◆ Task details:
Given the material below, output exactly the lines from the line with "Perfect Holiday (62, 623)" to the line with "February 2024 (17, 1144)", both ends included, and no other lines.

....

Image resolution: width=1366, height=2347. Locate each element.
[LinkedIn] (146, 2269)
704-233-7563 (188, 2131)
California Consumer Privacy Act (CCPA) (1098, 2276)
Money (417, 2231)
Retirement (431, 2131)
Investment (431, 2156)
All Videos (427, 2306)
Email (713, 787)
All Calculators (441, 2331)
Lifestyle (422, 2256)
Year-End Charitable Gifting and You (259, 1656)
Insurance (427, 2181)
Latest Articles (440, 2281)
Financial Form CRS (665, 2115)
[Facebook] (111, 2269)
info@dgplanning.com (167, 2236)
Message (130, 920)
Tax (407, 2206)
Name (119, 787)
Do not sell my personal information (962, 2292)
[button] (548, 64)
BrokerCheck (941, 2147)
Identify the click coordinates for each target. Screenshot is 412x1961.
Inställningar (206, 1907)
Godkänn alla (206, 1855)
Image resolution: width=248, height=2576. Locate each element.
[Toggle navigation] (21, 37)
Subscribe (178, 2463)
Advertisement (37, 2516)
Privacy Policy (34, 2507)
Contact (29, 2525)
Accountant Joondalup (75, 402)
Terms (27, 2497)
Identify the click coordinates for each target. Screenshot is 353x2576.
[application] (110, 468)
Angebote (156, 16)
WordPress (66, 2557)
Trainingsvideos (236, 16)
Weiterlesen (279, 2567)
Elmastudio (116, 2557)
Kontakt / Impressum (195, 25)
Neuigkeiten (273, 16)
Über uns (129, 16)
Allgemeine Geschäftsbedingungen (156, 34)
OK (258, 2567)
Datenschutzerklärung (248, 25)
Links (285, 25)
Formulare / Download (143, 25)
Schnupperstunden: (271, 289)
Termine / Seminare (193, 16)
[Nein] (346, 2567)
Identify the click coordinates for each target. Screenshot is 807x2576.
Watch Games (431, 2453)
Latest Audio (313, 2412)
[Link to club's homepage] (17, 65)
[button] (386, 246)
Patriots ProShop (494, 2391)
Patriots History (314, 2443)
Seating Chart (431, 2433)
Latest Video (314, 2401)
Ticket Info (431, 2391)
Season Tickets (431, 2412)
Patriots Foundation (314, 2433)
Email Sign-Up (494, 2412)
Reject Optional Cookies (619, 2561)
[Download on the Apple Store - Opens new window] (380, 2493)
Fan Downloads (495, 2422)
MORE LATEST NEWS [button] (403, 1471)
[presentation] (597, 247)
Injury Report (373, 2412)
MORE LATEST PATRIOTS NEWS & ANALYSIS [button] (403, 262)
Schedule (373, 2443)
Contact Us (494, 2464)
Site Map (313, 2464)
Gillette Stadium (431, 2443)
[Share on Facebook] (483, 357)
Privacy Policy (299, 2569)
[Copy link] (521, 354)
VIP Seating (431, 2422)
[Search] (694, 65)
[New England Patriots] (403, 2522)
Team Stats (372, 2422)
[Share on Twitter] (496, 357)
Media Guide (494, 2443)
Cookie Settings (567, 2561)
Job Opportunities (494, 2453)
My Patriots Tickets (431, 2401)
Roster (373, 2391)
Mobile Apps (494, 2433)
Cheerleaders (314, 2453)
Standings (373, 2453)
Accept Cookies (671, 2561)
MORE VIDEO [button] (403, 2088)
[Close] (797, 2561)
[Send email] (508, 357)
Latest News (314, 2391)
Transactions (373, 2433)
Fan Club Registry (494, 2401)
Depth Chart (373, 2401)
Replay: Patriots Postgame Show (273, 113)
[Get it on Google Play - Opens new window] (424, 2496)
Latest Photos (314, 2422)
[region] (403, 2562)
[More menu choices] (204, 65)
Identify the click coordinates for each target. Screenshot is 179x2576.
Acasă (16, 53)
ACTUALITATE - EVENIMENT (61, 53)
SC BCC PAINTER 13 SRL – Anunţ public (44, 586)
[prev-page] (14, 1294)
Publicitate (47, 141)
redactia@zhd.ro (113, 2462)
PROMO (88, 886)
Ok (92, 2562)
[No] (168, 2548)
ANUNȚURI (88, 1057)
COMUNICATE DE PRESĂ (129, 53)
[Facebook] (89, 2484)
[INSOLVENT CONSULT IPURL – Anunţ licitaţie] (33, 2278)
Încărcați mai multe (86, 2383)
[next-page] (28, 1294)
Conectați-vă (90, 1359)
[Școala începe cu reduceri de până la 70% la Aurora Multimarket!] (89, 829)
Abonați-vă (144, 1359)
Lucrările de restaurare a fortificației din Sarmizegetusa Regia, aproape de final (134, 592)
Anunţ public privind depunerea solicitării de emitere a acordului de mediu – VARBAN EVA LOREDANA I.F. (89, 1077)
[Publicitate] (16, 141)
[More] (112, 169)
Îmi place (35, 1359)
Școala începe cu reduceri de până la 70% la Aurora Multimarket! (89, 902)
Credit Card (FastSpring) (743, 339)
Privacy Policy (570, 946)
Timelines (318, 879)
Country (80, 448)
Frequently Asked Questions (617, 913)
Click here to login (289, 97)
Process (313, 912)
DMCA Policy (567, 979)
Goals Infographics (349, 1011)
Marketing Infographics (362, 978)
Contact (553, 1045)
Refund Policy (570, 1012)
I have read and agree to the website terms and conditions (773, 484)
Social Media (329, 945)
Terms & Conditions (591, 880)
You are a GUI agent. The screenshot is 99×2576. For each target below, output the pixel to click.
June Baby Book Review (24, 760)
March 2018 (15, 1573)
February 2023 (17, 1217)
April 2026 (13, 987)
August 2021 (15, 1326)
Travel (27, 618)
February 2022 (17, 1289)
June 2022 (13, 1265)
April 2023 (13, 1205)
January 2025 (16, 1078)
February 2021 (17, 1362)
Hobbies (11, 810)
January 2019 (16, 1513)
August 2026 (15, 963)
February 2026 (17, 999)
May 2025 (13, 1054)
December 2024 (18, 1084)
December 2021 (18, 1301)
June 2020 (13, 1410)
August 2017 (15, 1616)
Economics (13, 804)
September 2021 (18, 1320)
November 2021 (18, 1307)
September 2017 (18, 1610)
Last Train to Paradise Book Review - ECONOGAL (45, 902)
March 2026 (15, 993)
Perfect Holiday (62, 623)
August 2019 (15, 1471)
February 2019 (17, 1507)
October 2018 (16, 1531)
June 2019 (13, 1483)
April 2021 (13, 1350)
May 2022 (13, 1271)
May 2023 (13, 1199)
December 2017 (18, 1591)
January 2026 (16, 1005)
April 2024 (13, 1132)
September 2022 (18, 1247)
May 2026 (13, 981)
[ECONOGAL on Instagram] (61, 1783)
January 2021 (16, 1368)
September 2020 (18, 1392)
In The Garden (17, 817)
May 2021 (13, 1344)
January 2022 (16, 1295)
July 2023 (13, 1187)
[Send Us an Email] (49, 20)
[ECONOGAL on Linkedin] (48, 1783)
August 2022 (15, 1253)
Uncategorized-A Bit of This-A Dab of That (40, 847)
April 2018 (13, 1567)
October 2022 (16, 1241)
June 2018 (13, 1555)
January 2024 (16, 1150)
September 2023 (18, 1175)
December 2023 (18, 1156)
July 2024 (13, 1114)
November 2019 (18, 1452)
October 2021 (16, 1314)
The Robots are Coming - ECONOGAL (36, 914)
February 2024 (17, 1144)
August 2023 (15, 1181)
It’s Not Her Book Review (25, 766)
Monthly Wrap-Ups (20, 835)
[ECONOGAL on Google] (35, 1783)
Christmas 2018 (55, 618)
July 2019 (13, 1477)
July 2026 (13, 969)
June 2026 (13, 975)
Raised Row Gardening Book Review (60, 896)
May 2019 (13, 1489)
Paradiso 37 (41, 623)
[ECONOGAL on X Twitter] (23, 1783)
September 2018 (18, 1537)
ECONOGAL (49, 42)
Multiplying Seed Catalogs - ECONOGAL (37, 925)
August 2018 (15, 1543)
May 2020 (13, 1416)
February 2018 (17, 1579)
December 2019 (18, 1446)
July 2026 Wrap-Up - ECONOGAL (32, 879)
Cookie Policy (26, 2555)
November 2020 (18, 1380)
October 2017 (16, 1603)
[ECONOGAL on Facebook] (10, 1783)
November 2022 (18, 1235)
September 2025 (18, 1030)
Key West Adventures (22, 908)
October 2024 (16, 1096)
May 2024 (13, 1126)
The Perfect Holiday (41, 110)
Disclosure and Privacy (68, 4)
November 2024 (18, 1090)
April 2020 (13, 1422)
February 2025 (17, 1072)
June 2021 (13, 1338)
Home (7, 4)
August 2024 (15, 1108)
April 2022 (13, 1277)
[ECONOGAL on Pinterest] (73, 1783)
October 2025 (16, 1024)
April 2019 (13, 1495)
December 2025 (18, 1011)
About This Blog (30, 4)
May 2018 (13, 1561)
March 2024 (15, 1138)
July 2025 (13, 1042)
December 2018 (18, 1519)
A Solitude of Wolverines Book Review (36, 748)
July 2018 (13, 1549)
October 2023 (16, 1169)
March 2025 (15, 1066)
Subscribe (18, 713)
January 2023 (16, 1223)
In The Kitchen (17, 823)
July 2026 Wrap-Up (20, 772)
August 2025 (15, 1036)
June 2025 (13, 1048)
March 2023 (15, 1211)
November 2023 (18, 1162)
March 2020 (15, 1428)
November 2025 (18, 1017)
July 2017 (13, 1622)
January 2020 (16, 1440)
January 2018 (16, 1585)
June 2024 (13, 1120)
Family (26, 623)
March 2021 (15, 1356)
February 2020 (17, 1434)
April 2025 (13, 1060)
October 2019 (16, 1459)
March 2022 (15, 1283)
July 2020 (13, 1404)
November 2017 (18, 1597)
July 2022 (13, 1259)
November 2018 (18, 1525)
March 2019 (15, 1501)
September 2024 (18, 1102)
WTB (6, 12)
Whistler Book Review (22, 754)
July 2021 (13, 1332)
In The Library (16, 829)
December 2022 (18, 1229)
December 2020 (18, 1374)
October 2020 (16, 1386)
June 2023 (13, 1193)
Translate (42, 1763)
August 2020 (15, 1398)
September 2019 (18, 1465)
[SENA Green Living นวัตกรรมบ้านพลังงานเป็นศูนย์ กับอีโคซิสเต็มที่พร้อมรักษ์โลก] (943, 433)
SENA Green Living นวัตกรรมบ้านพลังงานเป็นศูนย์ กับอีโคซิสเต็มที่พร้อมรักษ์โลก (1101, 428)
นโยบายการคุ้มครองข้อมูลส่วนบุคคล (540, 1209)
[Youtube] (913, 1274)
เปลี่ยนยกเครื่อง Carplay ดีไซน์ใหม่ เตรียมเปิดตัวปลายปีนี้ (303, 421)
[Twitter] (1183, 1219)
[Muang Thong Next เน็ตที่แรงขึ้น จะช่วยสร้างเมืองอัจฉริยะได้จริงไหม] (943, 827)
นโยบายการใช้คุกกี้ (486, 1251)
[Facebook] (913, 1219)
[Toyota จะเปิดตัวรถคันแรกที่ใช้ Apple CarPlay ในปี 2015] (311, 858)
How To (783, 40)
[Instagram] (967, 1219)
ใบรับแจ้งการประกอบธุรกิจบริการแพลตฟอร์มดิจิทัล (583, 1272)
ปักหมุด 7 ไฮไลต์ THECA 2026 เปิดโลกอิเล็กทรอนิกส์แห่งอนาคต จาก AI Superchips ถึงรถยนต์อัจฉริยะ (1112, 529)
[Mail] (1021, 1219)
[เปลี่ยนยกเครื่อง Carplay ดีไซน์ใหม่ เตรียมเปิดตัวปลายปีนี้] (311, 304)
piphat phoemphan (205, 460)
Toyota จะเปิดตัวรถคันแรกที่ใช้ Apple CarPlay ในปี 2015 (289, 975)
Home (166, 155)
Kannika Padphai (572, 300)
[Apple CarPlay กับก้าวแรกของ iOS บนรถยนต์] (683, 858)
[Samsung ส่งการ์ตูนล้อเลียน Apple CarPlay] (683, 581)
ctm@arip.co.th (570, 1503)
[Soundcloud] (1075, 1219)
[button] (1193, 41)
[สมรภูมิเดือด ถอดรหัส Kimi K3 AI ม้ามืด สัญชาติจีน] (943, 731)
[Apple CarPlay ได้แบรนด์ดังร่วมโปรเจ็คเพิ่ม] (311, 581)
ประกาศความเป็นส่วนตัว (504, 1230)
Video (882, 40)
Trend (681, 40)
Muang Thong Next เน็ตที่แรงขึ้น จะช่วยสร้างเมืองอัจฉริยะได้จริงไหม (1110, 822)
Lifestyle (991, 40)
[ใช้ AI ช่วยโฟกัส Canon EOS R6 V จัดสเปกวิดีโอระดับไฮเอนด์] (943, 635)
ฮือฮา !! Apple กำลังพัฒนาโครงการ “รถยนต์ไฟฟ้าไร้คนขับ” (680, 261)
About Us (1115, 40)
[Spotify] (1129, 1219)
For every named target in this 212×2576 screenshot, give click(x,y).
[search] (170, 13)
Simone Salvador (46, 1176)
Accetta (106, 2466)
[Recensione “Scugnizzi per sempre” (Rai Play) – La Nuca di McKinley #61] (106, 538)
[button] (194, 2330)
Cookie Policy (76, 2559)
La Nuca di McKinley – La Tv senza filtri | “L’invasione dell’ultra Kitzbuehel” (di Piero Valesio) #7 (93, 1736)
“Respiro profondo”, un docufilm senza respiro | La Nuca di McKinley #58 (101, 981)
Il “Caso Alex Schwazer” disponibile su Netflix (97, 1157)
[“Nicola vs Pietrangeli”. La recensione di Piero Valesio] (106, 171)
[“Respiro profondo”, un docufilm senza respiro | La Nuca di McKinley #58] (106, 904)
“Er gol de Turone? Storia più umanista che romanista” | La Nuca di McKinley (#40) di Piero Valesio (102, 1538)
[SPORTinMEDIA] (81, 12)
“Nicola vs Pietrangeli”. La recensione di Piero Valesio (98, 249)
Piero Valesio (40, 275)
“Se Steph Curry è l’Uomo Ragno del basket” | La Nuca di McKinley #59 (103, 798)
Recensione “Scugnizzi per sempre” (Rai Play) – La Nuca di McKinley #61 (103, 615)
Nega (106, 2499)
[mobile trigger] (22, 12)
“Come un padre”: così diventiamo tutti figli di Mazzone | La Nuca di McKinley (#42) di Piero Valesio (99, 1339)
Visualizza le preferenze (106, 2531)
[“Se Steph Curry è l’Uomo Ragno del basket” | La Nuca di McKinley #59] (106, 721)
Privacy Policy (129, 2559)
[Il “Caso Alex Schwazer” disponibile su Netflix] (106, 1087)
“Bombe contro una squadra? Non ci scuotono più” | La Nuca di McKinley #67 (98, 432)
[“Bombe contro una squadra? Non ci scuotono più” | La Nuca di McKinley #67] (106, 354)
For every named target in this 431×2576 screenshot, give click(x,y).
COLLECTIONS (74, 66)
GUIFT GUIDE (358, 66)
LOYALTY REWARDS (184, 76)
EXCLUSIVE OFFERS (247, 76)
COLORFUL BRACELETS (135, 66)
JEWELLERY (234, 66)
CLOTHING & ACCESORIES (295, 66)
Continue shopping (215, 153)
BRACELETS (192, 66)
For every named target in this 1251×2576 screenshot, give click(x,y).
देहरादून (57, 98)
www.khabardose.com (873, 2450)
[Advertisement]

....

◆ Solved problem:
Perfect Holiday (62, 623)
August 2019 (15, 1471)
February 2019 (17, 1507)
October 2018 (16, 1531)
June 2019 (13, 1483)
April 2021 (13, 1350)
May 2022 (13, 1271)
May 2023 (13, 1199)
December 2017 (18, 1591)
January 2026 (16, 1005)
April 2024 (13, 1132)
September 2022 (18, 1247)
May 2026 (13, 981)
[ECONOGAL on Instagram] (61, 1783)
January 2021 (16, 1368)
September 2020 (18, 1392)
In The Garden (17, 817)
May 2021 (13, 1344)
January 2022 (16, 1295)
July 2023 (13, 1187)
[Send Us an Email] (49, 20)
[ECONOGAL on Linkedin] (48, 1783)
August 2022 (15, 1253)
Uncategorized-A Bit of This-A Dab of That (40, 847)
April 2018 (13, 1567)
October 2022 (16, 1241)
June 2018 (13, 1555)
January 2024 (16, 1150)
September 2023 (18, 1175)
December 2023 (18, 1156)
July 2024 (13, 1114)
November 2019 (18, 1452)
October 2021 (16, 1314)
The Robots are Coming - ECONOGAL (36, 914)
February 2024 (17, 1144)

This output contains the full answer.